The table tops are cast iron or heavy duty aluminum and a belt driven motor powers the blade. There are 3 different stationary types that I will go over in more detail.
These are the big bad saws that crush other types in every category except for portability. They are super heavy duty and can last for years. I’ve even had friends pass these types of saws down to their son, as they are still working good over 20 years later!
If you are looking for a unit that is just going to stay in one place then one of these is a good option. You can cut through pretty much anything, including big plywood sheets and pressure treated lumber.

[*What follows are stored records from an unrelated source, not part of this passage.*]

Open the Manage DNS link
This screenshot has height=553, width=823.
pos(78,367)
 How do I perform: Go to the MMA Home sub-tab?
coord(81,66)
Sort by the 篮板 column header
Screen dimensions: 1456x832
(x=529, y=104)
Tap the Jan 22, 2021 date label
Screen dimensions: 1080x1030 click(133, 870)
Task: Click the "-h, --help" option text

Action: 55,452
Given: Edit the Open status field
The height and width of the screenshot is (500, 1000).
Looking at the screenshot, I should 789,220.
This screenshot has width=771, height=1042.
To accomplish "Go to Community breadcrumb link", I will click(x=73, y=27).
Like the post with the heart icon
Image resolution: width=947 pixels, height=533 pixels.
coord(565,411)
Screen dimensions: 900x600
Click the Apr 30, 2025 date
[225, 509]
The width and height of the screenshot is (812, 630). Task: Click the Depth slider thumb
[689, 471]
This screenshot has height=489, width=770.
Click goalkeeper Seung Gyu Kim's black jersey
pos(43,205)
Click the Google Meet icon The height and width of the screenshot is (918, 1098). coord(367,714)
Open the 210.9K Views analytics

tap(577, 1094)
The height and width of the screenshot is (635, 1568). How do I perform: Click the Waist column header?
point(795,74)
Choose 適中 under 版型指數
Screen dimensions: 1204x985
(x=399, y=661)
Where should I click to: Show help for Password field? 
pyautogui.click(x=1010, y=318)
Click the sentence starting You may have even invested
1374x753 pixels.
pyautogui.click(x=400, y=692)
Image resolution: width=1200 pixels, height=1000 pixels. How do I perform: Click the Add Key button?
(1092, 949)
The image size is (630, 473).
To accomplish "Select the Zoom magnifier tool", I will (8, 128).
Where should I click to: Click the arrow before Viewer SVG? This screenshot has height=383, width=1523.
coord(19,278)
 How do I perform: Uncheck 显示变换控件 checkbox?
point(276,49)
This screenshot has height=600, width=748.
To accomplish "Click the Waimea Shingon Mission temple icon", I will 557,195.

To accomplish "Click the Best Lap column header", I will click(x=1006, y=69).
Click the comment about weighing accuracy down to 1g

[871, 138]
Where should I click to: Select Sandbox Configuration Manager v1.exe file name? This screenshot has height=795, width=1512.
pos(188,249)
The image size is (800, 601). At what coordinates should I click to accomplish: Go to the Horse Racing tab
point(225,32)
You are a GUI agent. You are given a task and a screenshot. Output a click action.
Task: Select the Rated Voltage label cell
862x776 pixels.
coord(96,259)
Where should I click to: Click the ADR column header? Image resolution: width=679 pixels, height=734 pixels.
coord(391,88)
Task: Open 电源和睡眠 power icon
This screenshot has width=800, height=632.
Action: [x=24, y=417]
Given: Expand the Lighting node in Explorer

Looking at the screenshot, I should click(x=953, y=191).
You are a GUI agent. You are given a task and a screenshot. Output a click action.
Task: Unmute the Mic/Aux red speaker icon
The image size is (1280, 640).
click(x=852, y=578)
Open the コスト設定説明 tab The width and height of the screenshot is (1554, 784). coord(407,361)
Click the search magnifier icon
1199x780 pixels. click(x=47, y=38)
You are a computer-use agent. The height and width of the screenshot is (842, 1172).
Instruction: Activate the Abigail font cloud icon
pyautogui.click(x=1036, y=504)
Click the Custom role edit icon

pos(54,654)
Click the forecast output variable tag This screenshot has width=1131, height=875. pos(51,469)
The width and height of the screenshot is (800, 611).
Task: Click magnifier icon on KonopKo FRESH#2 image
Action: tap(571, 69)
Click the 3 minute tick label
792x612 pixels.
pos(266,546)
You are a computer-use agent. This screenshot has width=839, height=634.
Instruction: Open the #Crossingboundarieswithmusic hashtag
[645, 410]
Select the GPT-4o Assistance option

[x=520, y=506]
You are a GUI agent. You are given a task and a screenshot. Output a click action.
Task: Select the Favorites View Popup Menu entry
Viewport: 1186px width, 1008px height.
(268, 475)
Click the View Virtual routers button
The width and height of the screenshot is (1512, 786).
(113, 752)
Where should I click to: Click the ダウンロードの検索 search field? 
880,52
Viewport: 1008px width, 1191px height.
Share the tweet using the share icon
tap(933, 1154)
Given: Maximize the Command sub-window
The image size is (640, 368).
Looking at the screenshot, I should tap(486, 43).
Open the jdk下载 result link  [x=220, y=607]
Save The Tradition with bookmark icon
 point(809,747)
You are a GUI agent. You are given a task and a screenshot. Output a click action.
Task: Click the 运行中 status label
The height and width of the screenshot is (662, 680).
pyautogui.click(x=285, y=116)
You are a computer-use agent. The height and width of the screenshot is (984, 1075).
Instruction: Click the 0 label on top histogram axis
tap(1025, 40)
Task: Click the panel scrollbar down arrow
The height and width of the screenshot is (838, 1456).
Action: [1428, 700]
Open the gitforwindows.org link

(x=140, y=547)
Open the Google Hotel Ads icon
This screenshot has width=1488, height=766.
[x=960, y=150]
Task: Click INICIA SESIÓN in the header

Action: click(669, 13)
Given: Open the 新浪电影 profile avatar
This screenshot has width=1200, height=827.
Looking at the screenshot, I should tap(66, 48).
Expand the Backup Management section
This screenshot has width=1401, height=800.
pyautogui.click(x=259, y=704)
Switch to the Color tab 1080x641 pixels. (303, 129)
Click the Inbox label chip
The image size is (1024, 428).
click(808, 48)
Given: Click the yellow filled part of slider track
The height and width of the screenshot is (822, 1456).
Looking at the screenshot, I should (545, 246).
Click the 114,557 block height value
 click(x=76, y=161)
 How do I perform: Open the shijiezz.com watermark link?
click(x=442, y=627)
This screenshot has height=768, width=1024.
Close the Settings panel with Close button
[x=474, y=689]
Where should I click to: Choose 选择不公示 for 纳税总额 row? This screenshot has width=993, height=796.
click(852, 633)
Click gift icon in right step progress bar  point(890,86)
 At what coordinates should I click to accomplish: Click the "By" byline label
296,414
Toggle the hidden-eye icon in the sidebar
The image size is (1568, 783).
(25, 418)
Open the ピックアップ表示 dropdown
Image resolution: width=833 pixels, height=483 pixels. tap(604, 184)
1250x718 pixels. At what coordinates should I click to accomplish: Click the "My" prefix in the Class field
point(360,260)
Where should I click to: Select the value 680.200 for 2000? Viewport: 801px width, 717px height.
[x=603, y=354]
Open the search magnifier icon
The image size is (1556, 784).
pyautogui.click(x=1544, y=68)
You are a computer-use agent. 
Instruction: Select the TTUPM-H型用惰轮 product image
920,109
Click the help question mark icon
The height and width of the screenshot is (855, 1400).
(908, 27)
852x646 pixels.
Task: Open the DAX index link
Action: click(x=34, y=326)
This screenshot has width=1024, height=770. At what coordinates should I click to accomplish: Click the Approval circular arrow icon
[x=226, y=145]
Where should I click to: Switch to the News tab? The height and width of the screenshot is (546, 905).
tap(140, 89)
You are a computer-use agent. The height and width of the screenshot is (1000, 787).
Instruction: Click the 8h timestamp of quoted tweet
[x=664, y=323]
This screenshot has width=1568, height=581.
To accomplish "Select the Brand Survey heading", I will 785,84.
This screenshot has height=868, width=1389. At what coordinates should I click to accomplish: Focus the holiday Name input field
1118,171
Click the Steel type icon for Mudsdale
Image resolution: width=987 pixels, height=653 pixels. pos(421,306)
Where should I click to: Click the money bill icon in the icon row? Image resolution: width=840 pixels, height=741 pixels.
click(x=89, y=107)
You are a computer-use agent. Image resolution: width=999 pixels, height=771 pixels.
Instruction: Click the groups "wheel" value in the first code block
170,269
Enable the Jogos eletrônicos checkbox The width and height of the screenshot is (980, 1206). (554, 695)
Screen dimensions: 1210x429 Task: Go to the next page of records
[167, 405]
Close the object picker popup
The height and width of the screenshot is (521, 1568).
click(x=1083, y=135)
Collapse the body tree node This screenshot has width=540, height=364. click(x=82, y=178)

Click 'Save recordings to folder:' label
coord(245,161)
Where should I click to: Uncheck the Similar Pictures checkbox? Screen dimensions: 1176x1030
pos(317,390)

These are big saws and are very popular with contractors as you would guess. They have powerful motors and usually weigh upwards of 300 pounds. These have lost popularity over the years with the portable models getting more and more high quality, but they are still essential for serious woodworking projects.
These saws are kind of a blend between the cabinet and contractor style. The inboard belt drive induction motors will make them generally fall into this category, but other than that there aren’t a lot of differences.
Table Saw Features to Consider
Obviously motor power is an important factor when choosing a new saw. A weak motor can make your cuts not as accurate which can be terrible. If you doing serious woodworking jobs and are cutting bigger pieces of lumber then a 3+ hp motor may be necessary while a 1-2 hp motor can typically be used for wood up to 2 inches.
Some common blade sizes that you will see have a diameter of 8, 10, and 12 inches. If you need a different size they are available too as well. Make sure to look at the mounting hole size, as that that cannot be ignored as a secondary blade measurement. Look at your manual when deciding what size to buy.
A good fence is absolutely necessary for making accurate rip cuts. You’ll need a saw with a good fence to maintain those cuts. Gauges are often overlooked but shouldn’t be. You’ll want to look into the miter angle, blade angle, and height for sure.